Yatırım kararı alma, kredi sağlama ve sigorta tedariki süreçlerinde, kurumların finansal ve ekonomik performansının yanı sıra risklerinin ne derece etkin yönetildiğinin de açık bir şekilde sorgulandığını belirten Bayazıt, "Bu bağlamda bir şirketin, bankalar, kurumsal yatırımcılar, sigorta şirketleri, derecelendirme kurumları ve düzenleyici kurumlar gibi ilişkide olduğu tüm kesimler için kurumsal risk yönetimi ayırt edici bir unsur haline gelmiştir. Kurumsal risk yönetimi uygulamalarını benimseyen şirketler, derecelendirme süreçlerinde daha yüksek notlar almakta, böylece daha rahat finansman kaynaklarına ulaşabilmekte ve büyümelerini sürdürülebilir kılmaktadırlar" şeklinde konuştu.
Bayazıt, Türk Ticaret Kanunu'nun, pay senetleri borsada işlem gören şirketlere ve denetçinin gerekli görmesi durumlarında pay senetleri borsada işlem görmeyen şirketlere, "Riskin Erken Saptanması Komitesi" kurma zorunluluğu getirdiğini anımsatarak, "Bu komite ile şirketlerin varlıklarının sürdürülebilir kılınması, devamlığını tehlikeye düşüren sebeplerin erken teşhisi ve bunlar için gerekli önlem ve çözümlerin uygulanması amaçlanmaktadır. Söz konusu komitenin, iş dünyasında kurumsal risk yönetimi farkındalığını artıracağını umut etmekteyiz. Bu ve bunun gibi düzenlemeler, Türk iş dünyasının kurumsal risk yönetimi anlayışına ve uygulamalarına geçişini kolaylaştırmaktadır" dedi.
Riskin transferinin, şirketlerin fayda-maliyet analizi kullanarak riskin bir parçasını veya tümünü diğer bir taraf veya taraflarca üstlenilmesine olanak tanıması olduğunu ifade eden Bayazıt, şunları dile getirdi:
"Sigorta uygulamaları bu hususta öne çıkan araçların başında gelmektedir. Ancak çeşitli araştırmalar, ülkemizde gerek bireysel gerekse de kurumsal bazda sigorta kullanımının yetersizliğine dikkati çekmektedir. Sigorta penetrasyonunun yetersiz olmasının elbette birçok nedeni bulunmaktadır. Bu nedenler arasında sigorta kullanımı farkındalığının az olması ön plandadır. Kurumlar genelde sigortayı maliyet aracı olarak görmektedir. Aksine sigortayı, riskleri transfer ederek mevcut sermayeyi koruyacak bir finansal enstrüman olarak görmek gerektiği açıktır. Bu noktada, sigorta şirketlerinin de üstlenmesi gereken birtakım vazifeler vardır. Bunlardan en önemlisi, sigorta talep eden şirketin ihtiyaçlarına yönelik özelleştirilmiş poliçeler sunmaktır. Ayrıca hızla değişen koşullara yanıt verecek etkin çözümler sunmaları da gerekmektedir."

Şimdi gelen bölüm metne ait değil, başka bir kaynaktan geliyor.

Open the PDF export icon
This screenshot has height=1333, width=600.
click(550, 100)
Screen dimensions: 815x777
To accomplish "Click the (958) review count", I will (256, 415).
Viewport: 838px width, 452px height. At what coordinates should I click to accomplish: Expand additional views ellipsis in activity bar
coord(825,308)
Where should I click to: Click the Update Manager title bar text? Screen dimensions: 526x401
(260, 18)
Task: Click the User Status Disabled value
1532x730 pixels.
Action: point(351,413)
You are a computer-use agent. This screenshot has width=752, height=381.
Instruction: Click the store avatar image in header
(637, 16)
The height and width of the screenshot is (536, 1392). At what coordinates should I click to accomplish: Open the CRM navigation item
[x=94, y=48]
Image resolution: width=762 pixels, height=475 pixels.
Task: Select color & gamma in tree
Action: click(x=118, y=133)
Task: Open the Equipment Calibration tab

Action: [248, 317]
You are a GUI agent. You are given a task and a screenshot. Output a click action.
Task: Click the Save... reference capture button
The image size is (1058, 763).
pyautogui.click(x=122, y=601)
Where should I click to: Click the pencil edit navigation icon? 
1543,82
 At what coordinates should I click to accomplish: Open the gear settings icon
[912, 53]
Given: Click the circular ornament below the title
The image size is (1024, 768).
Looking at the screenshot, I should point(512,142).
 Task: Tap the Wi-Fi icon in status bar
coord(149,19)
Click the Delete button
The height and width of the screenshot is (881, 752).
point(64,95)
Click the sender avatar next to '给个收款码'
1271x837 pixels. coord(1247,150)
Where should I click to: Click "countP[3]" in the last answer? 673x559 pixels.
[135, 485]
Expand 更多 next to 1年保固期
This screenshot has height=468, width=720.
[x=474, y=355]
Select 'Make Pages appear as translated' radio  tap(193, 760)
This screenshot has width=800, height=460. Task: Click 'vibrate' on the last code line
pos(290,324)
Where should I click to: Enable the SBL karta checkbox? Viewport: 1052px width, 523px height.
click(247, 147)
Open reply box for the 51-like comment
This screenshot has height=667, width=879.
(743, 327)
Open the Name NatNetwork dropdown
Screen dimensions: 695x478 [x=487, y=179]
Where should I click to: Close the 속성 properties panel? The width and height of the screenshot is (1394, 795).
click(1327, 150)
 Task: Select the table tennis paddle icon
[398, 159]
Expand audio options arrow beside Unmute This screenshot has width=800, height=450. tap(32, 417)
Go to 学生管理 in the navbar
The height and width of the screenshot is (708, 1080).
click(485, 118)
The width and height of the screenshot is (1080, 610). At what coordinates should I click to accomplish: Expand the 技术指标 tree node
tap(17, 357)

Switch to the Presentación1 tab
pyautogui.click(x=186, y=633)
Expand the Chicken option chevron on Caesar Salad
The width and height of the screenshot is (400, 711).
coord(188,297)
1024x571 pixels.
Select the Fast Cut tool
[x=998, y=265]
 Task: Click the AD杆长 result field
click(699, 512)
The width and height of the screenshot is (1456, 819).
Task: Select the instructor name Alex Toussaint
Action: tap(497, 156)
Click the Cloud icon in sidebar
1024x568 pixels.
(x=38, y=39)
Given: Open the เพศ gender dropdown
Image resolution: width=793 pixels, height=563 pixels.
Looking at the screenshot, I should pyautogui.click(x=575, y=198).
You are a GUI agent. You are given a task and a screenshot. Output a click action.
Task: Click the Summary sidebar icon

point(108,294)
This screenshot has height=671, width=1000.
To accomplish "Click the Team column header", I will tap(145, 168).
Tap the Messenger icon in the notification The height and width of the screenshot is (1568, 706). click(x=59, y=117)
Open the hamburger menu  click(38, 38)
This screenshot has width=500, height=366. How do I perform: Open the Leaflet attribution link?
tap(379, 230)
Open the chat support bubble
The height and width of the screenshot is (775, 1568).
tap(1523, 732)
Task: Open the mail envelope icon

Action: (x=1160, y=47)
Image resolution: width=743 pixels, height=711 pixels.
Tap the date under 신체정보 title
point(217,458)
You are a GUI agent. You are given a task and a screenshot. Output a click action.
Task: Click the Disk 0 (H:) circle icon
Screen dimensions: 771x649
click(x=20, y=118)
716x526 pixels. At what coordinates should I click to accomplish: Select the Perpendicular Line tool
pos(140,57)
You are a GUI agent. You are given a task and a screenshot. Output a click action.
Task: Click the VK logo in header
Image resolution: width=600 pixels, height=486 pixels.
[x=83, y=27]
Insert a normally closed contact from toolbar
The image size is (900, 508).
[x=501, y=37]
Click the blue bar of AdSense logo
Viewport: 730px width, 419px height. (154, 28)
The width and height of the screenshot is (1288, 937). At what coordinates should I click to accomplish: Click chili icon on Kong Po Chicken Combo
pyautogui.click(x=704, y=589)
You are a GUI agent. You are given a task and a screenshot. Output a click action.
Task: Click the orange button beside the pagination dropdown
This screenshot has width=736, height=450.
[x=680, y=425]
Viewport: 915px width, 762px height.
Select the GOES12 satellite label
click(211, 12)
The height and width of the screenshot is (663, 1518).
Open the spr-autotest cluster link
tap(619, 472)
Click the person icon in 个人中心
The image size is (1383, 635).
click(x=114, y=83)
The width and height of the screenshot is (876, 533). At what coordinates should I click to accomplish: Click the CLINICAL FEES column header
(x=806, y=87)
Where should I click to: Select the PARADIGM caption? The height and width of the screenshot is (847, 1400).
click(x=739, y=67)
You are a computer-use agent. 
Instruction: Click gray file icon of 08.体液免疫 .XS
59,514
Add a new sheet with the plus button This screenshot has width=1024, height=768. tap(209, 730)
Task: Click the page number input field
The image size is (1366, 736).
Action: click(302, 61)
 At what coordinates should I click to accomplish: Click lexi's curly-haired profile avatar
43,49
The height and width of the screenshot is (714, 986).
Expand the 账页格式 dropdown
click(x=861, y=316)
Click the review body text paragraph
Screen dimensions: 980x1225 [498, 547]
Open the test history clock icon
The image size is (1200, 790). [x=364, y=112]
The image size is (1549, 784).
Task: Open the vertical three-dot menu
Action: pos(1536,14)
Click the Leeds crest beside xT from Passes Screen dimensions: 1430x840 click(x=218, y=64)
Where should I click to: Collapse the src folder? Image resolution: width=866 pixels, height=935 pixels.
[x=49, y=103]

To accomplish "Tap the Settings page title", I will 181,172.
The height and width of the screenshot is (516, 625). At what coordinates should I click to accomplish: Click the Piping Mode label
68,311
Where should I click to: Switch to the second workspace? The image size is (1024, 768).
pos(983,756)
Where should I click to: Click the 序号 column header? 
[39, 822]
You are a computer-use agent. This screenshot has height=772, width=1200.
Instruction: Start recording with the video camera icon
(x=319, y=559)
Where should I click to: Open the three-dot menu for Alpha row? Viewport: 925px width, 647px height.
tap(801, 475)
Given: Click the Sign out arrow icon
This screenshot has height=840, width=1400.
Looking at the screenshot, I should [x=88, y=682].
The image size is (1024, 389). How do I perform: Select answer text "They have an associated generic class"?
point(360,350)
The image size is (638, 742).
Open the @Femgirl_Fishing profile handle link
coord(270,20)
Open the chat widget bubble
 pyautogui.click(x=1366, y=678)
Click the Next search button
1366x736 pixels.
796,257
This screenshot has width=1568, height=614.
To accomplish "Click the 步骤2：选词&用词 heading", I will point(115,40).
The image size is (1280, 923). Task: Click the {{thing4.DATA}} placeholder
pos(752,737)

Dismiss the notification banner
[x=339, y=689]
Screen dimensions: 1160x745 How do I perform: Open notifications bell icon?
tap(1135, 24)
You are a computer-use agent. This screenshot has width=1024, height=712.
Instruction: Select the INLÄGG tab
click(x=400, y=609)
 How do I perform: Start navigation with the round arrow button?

"Kriz ortamlarında, risk yönetimi ve sigorta kullanımı önem kazanmaktadır"
Bayazıt, tasarruf ve özkaynak açığının, Türkiye ekonomisinin, herkesin farkında olduğu, ancak bir türlü çözülemeyen, yapısal bir sorunu olduğunu belirterek, "Bu açıdan, sermaye birikimini nasıl güçlendiririz?'sorusu kadar 'mevcut sermayeyi nasıl korumalıyız?' sorusu da bir o kadar önemlidir. Türkiye'de bugüne kadar yönetilebilecek birçok risk, zamanında pozisyon alamadığımız için çok yüksek maliyetli krizlere dönüştü. Risk yönetimi yerine kriz yönetimi ile karşılaştığımız sorunları sonradan aşmaya çalışıyoruz. Risklerin sistemik ilişkilerini gözden kaçırıyoruz" diye konuştu.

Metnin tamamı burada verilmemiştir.